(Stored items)
··········

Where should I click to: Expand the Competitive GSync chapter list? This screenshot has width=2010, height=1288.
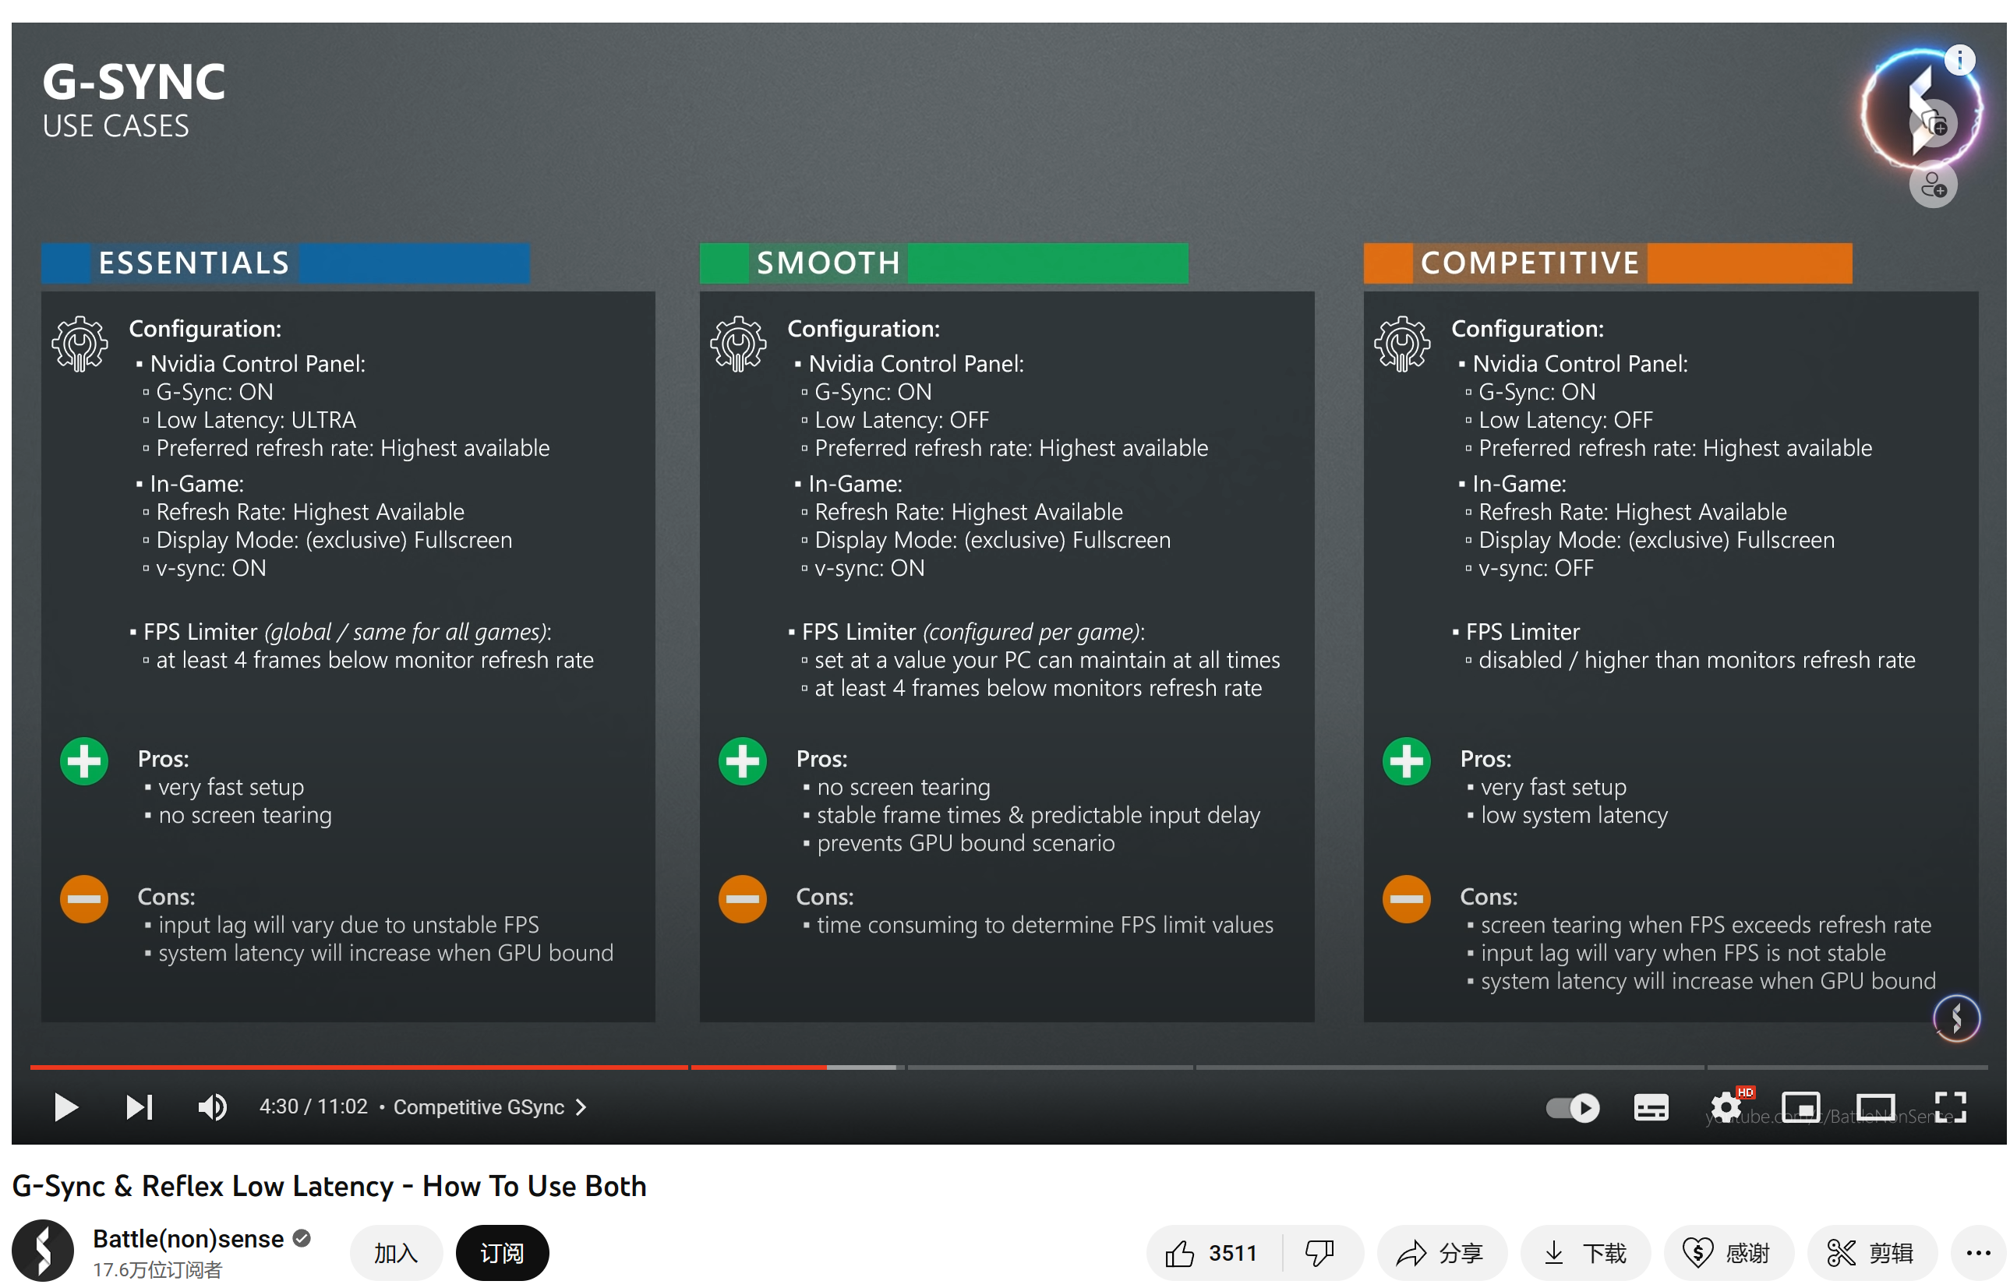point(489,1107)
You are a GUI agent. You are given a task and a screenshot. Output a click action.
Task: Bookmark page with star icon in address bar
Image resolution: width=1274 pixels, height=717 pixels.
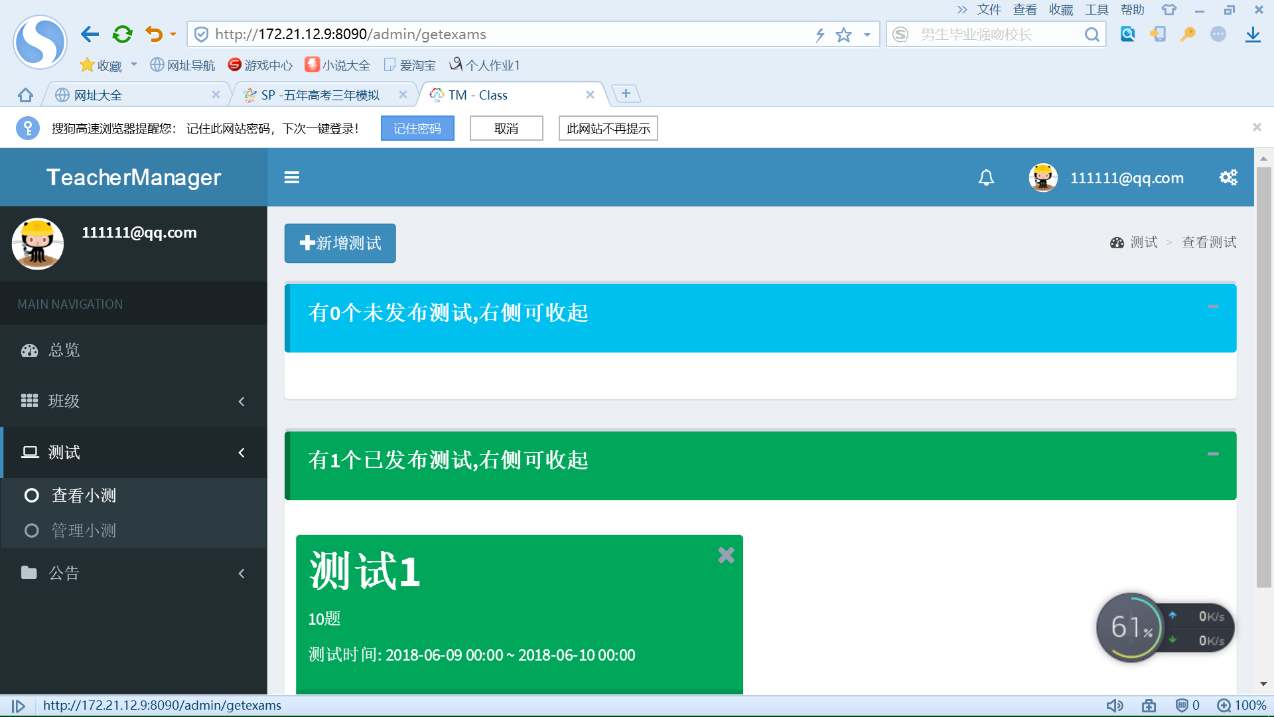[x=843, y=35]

··········

▶ _Problem details_
Restate every line above word for word. Do not carry over the images.

▶ _Solved problem_
Where should I click to: Expand the Competitive GSync chapter list? This screenshot has width=2010, height=1288.
point(489,1107)
You are a GUI agent. You are given a task and a screenshot. Output a click action.
Task: Bookmark page with star icon in address bar
Image resolution: width=1274 pixels, height=717 pixels.
[x=843, y=35]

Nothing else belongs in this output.